# Paying for Visa Fee (Spouse Visa)



## Shelby (Feb 9, 2011)

Hello, I'm shortly returning to the USA to apply for my spouse visa.

My husband will be paying for the visa fee using his credit card, is this ok, does the system deal with differing billing names etc ok?

Also, my passport/visa is in my maiden name, do I have to put in my married name anywhere on the visa application? Is there a section for "other names"?

Can he also use his card for the expediated service on world bridge?

Thanks in advance for any help.


----------



## Shelby (Feb 9, 2011)

Anyone know the answer to this?


----------



## Bevdeforges (Nov 16, 2007)

On a forum like this, you need to give it a good day or two. 

Have never applied for a UK spouse visa, but I see no reason why they would care what name the credit card is in that pays for the fees. 

There are a number of threads running currently about the "strategy" of when and how to change your name after marriage. But generally, it seems like most folks apply for the visa in the name that is on their passport and then deal with the rest of it after they are settled into life in the UK.
Cheers,
Bev


----------



## Joppa (Sep 7, 2009)

Bevdeforges said:


> On a forum like this, you need to give it a good day or two.
> 
> Have never applied for a UK spouse visa, but I see no reason why they would care what name the credit card is in that pays for the fees.
> 
> ...


Using your husband's card shouldn't be an issue, but if it's a sterling card and you are paying in US$, then there will be exchange charges (often hidden in the rate used), typically around 3%.
I agree just apply everything in the name on your passport (maiden name) and change your name after being settled in UK. When you get a new US passport in your new name, just carry both passports when travelling.


----------



## Guest (May 20, 2011)

I applied for the US to UK spouse visa (Settlement-Leave to Enter, it's a probationary period of 27 months, then you apply for the Indefinite Leave to Remain) a few weeks ago.

When it came time to pay, I tried using my credit card-promptly blocked by my issuer, lol, because I'd neglected to let them know I was going to be splashing out a large sum online. 

I rang my husband who then told me to use his credit card-I went back to the site, and it worked like a charm. No problems at all. Of course my husband had already let his issuer know he was going to be using it for expenses during my visa adventure.

As for the name change, I went ahead and did the name changes on driving license, passport, and social security almost immediately after my return to the US, before applying for the visa. I did it that way because I was going to do all of that anyway and from what I could tell it was easier to do the name changes in the US, especially the passport. 

And too, because there has been so much talk of scam marriage.

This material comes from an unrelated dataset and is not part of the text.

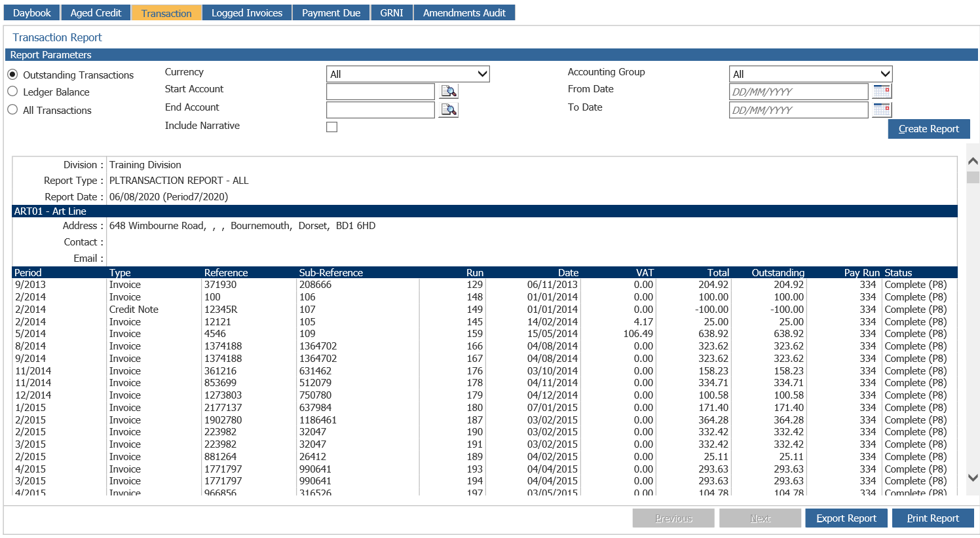Viewport: 980px width, 538px height.
Task: Open the Start Account lookup search icon
Action: [449, 91]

I wanted UKBA to know I was very serious about being my husband's wife. 

Ymmv.


----------



## Shelby (Feb 9, 2011)

Thanks, is the visa fee in sterling or
dollars, I thought it was in pounds sterling, they don't do anything silly and convert it to dollars first do they, if so my husband would need to use a card which didn't charge him so much for exchanging to dollars.

Thanks for all of the advice


----------



## Joppa (Sep 7, 2009)

Shelby said:


> Thanks, is the visa fee in sterling or
> dollars, I thought it was in pounds sterling, they don't do anything silly and convert it to dollars first do they, if so my husband would need to use a card which didn't charge him so much for exchanging to dollars.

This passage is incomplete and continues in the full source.